__DATA SECTION__:
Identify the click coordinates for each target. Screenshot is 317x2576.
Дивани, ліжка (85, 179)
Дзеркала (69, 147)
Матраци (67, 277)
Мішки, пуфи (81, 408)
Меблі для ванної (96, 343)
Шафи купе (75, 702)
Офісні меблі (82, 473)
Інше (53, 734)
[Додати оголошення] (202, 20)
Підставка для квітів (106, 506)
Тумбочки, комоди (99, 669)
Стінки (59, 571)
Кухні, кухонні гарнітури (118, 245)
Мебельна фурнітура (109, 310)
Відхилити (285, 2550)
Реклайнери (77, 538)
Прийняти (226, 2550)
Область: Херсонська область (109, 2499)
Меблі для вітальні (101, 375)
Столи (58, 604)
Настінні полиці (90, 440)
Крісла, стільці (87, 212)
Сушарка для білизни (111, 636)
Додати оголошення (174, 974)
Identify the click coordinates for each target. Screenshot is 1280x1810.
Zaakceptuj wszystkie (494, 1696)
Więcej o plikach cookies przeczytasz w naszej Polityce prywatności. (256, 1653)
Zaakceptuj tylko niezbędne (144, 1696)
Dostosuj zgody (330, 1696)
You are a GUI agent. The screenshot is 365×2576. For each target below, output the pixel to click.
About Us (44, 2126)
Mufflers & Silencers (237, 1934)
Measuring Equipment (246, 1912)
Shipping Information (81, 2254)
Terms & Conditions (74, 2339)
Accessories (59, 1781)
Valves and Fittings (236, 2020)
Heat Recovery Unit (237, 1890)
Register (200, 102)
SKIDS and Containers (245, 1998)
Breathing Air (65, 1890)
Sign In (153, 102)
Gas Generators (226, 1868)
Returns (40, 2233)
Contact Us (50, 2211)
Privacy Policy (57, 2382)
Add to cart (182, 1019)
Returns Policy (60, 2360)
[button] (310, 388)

__TASK REQUIREMENTS__: Precisely reproduce the lines of the entries, beginning at the first and ending at the one containing "Область: Херсонська область (109, 2499)". Add nothing.

__RESULT FOR THIS EXERCISE__:
Identify the click coordinates for each target. Screenshot is 317x2576.
Дивани, ліжка (85, 179)
Дзеркала (69, 147)
Матраци (67, 277)
Мішки, пуфи (81, 408)
Меблі для ванної (96, 343)
Шафи купе (75, 702)
Офісні меблі (82, 473)
Інше (53, 734)
[Додати оголошення] (202, 20)
Підставка для квітів (106, 506)
Тумбочки, комоди (99, 669)
Стінки (59, 571)
Кухні, кухонні гарнітури (118, 245)
Мебельна фурнітура (109, 310)
Відхилити (285, 2550)
Реклайнери (77, 538)
Прийняти (226, 2550)
Область: Херсонська область (109, 2499)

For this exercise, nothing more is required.